I was looking for places to get my documents certified as the website asks for certified copies.

People who are in the US, where did you get your documents certified? How much did it cost? Was there an appointment that needed to be taken?

Thanks!


----------



## tara.jatt (May 15, 2012)

Usually banks can provide this service for free. Call and check your bank. BoA do it for sure, and so do many small credit union banks. 



sunny81 said:


> Hello All,
> 
> I was looking for places to get my documents certified as the website asks for certified copies.
> 
> ...


----------



## bubbe2005 (May 30, 2012)

good luck!!!! my citi bank couldn't notarize because it didn't have a notary!!! I called a law firm and they couldn't do it either!!! cause CERTAIN documents cannot be certified.
UPS could only notarize my British passport.

In the end because I needed documents certified for the ACS process AND I was working with an agent, I spent $100 and fedexed all my documents and copies to him in sydney and he got them certified for me then he fedexed my documents back to me within a week timeframe.

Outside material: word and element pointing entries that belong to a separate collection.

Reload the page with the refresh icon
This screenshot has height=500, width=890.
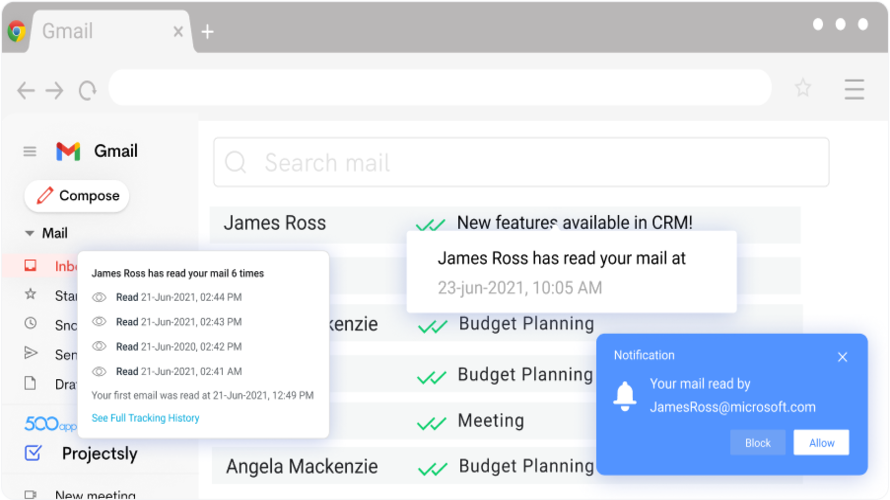[87, 90]
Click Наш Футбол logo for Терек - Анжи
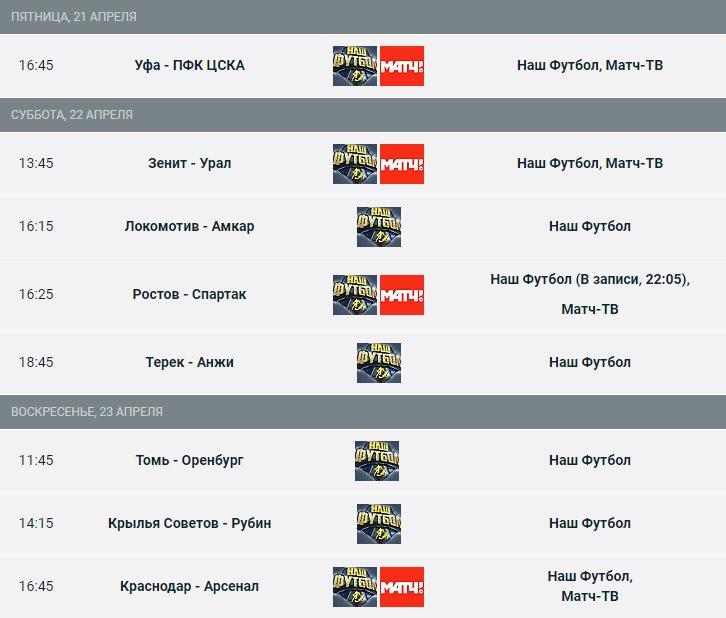The width and height of the screenshot is (726, 618). [379, 362]
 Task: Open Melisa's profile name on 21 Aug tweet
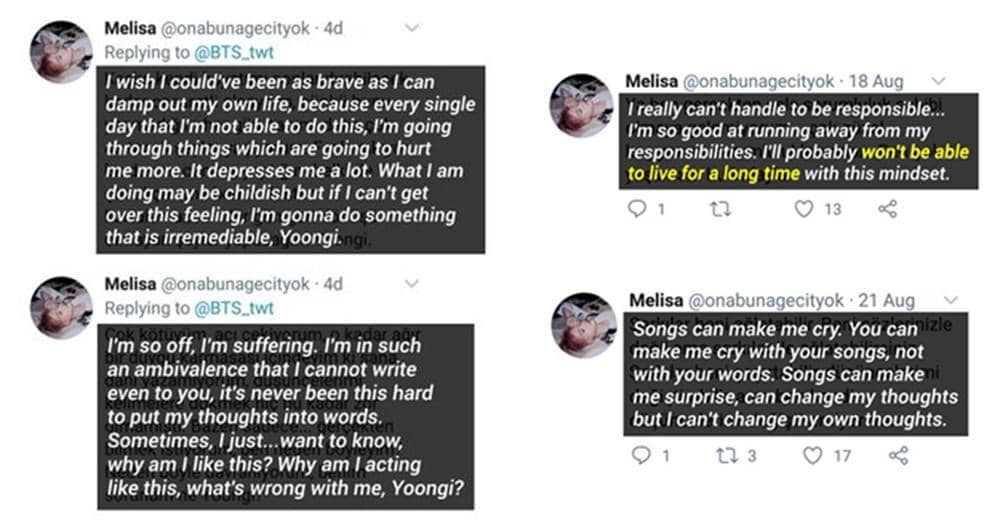coord(656,300)
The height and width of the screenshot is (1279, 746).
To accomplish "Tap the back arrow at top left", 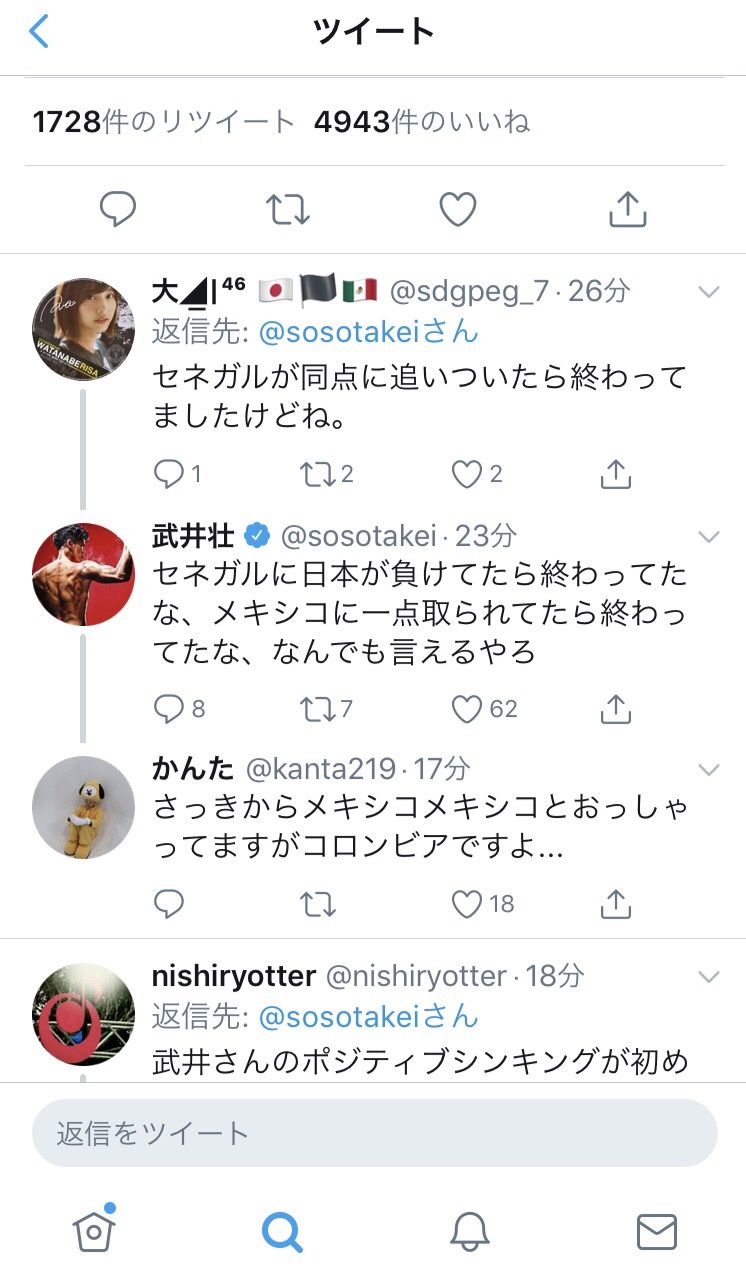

USA are very picky on that documents can be notzrized!!!

if you have a friend who is a banker/doctor/lawyer
maybe they can do you a big favor!!!


----------



## ozbound12 (Mar 23, 2012)

bubbe2005 said:


> good luck!!!! my citi bank couldn't notarize because it didn't have a notary!!! I called a law firm and they couldn't do it either!!! cause CERTAIN documents cannot be certified.
> UPS could only notarize my British passport.
> 
> In the end because I needed documents certified for the ACS process AND I was working with an agent, I spent $100 and fedexed all my documents and copies to him in sydney and he got them certified for me then he fedexed my documents back to me within a week timeframe.
> ...


This is because you live in Texas, where notaries and lawyers there can only certify certain documents. The rules vary from state to state.

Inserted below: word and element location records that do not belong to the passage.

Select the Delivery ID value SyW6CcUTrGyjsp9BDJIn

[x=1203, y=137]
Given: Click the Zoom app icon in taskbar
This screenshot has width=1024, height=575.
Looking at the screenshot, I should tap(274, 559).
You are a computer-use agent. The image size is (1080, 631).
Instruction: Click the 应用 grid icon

The OP lives in New York, where notaries there can certify any copy. The OP can go to a bank (as suggested) or, failing that, to a UPS branch, where they'll charge (I think) $2 a copy.


----------



## bubbe2005 (May 30, 2012)

ozbound12 said:


> This is because you live in Texas, where notaries and lawyers there can only certify certain documents. The rules vary from state to state.
> 
> The OP lives in New York, where notaries there can certify any copy. The OP can go to a bank (as suggested) or, failing that, to a UPS branch, where they'll charge (I think) $2 a copy.

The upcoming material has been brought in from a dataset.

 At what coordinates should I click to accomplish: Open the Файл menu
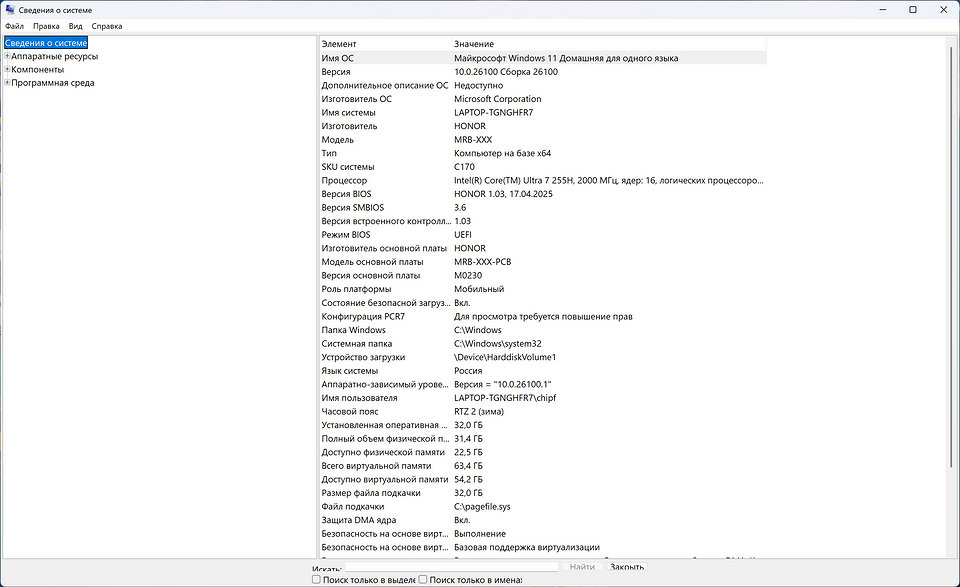click(x=14, y=26)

Yeh I get that! lil things like that make me dislike living here.
gun shootings left right and center of this country!!! and petty things like notarizing documents!!

had enough!

OP good luck again, and let me know where you took your documents to get notarized in NY!!


----------



## Janneeyrre (Jan 8, 2013)

bubbe2005 said:


> Yeh I get that! lil things like that make me dislike living here.
> gun shootings left right and center of this country!!! and petty things like notarizing documents!!
> 
> had enough!
> ...


Visit your nearest State Farm insurance office. They do it there.


----------



## sunny81 (Jan 2, 2013)

Thanks everyone for the responses. I will check with BOA tomorrow and depending on what they say will check with State Farm and UPS. Thanks!


----------